1- create the doc if the log line doesn't exists
or
2- increment a field called counter if it already exists

every doc would be saved for the first time with a counter, incrementing on every insert of the same key.

input {
    beats {
        add_field => { "counter" => 1 }
        port      => "5044"
    }
}

the document_id would be based on some fields from message;
this would allow me to always have only one of each message type.

filter {
    fingerprint {
        add_tag             => [ "alreadyseen" ]
        concatenate_sources => true
        key                 => "alreadyseen"
        source              => [ "SRC", "SPT", "DST", "DPT" ]
        target              => "[@metadata][fingerprint]"
    }
}

output {
    elasticsearch {
        action              => "update"
        doc_as_upsert       => true
        document_id         => "%{[@metadata][fingerprint]}"
        index               => "iptables-%{+YYYY.MM}"
        sniffing            => true
        template_overwrite  => true
    }
}

but i have no idea on how to increment my counter.
any help?

yodog · July 5, 2018, 7:05pm

so, after reading https://www.elastic.co/guide/en/elasticsearch/reference/6.2/docs-update.html#_scripted_updates i tried the following

elasticsearch {
    action              => "update"
    doc_as_upsert       => true
    document_id         => "%{[@metadata][fingerprint]}"
    manage_template     => false
    script              => "ctx._source.counter++"
}

but the counter field always concatenate the number 1 instead of adding

on 1st execution counter: 1
on 2nd execution counter: 11
on 3rd execution counter: 111

and so on

i tried all lines below

script => "ctx._source.counter++"
script => "ctx._source.counter += 1"
script => "ctx._source.counter = ctx._source.counter + 1"
script => "ctx._source.counter = ctx._source.counter++"

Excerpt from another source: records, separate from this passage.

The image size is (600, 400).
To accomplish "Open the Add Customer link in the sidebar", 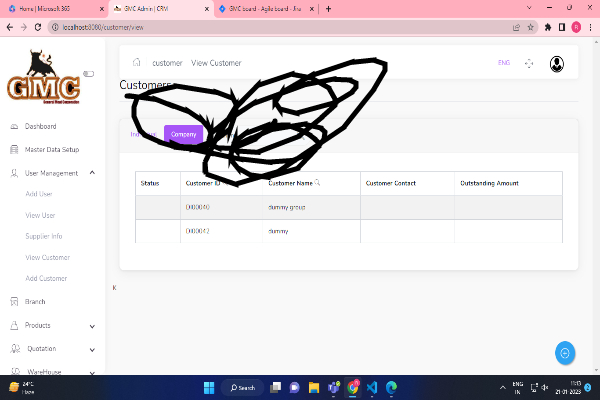I will [46, 278].
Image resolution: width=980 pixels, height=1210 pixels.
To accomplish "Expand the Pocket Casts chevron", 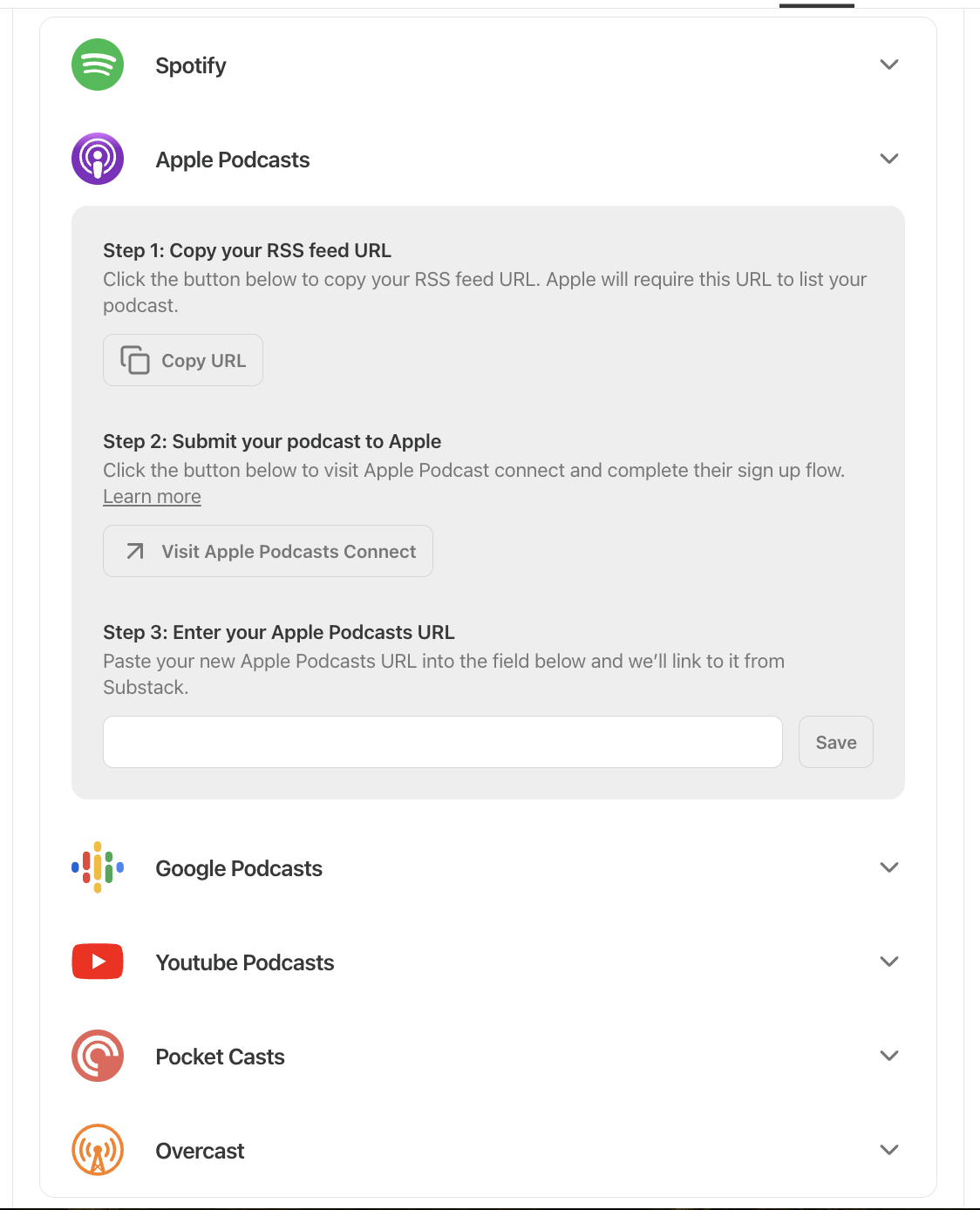I will tap(889, 1056).

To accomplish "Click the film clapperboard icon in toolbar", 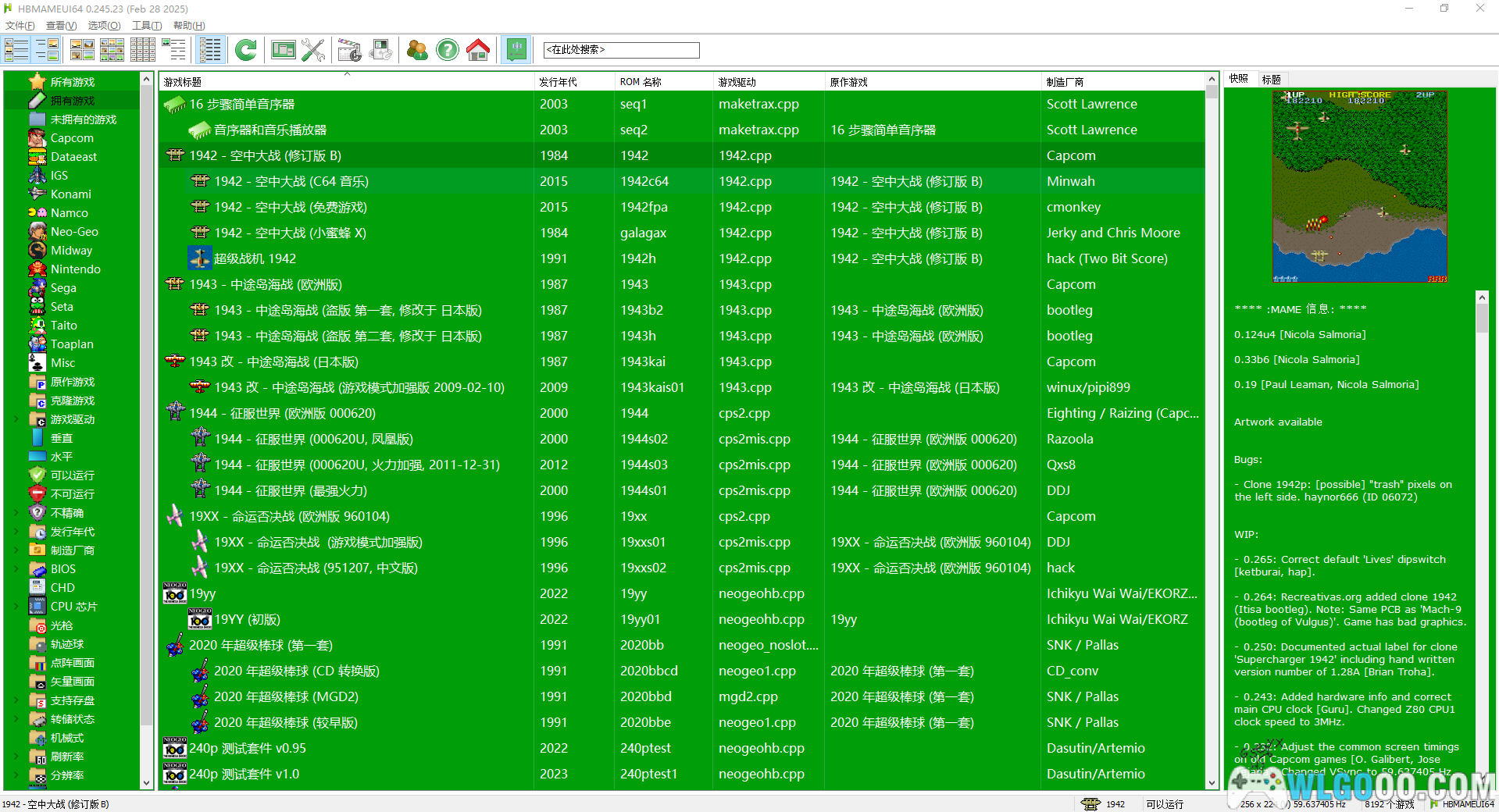I will (349, 51).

Badger · July 5, 2018, 8:08pm

add_field => { "counter" => 1 }

Unless you have an index template counter will be a string in elasticsearch. You could mutate it to be an integer (and create a new index, since the old index already has a mapping).

mutate { convert => { "counter" => "integer" } }

However, you will then hit another problem: a null pointer exception when you do the initial insert

script              => "if (ctx._source.counter != null) {ctx._source.counter++}"

yodog · July 9, 2018, 2:38pm

the strange thing is that i actually do have a index template mapping

"properties": {
  "@timestamp": {
    "type": "date"
  },
  "counter": {
    "type": "long"
  },

and kibana mapped it as number, so it seems right

anyway, got it to work with

script => "if (ctx._source['counter'] == null) { ctx._source['counter'] = 1 } else { ctx._source.counter++ }"

and removing add_field from the input

yodog · July 11, 2018, 2:34pm

also,

system · August 8, 2018, 2:35pm

This topic was automatically closed 28 days after the last reply. New replies are no longer allowed.